1. A non-transitory computer-readable recording medium storing a program, the program causing a computer to function as
an unlabeled data acquirer to acquire unlabeled data, and
a labeling necessity determiner to determine, based on main data of labeled data and a label included in the labeled data, whether labeling of the unlabeled data is necessary, wherein
the labeling necessity determiner determines, without main data of labeled data with a distance from the unlabeled data being less than or equal to a threshold, that labeling of the unlabeled data is necessary.
2. The non-transitory computer-readable recording medium according to claim 1, wherein
the labeling necessity determiner
determines, with different labels included in the labeled data with the distance from the unlabeled data being less than or equal to the threshold, that labeling of the unlabeled data is necessary, and
determines, with a single type of label included in the labeled data with the distance from the unlabeled data being less than or equal to the threshold, that the unlabeled data is not to be labeled.

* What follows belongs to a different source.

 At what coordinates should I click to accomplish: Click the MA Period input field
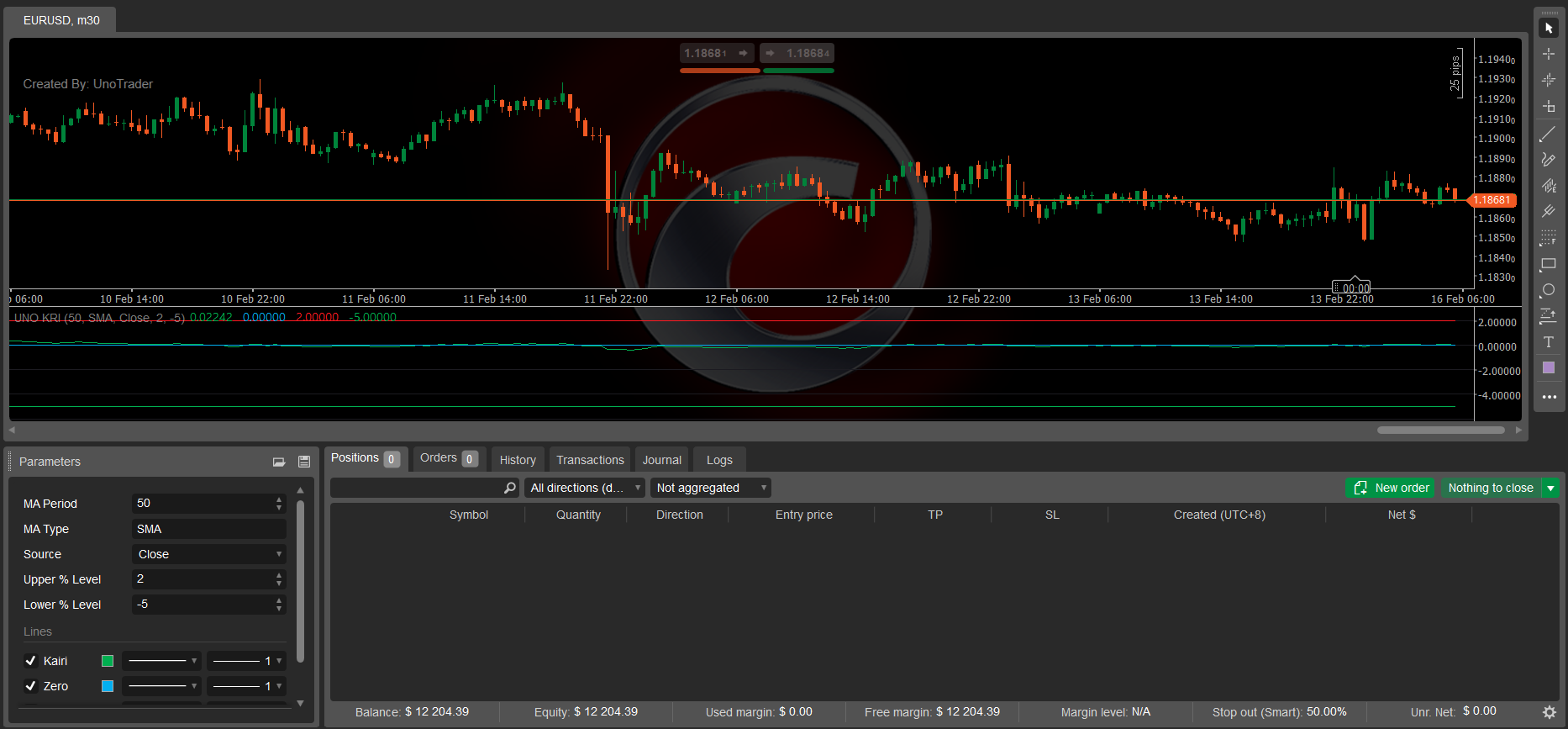point(202,504)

3. The non-transitory computer-readable recording medium according to claim 1, wherein
the program further causes the computer to function as
a parameter acquirer to acquire the threshold stored in a storage, and
a parameter updater to update the threshold stored in the storage, wherein
the labeling necessity determiner determines, based on the threshold acquired by the parameter acquirer, whether labeling of the unlabeled data is necessary, and
the parameter updater updates the threshold based on a determination result provided by the labeling necessity determiner.
4. The non-transitory computer-readable recording medium according to claim 3, wherein
the labeling necessity determiner determines, based on a trained model generated from the labeled data, whether labeling of the unlabeled data is necessary.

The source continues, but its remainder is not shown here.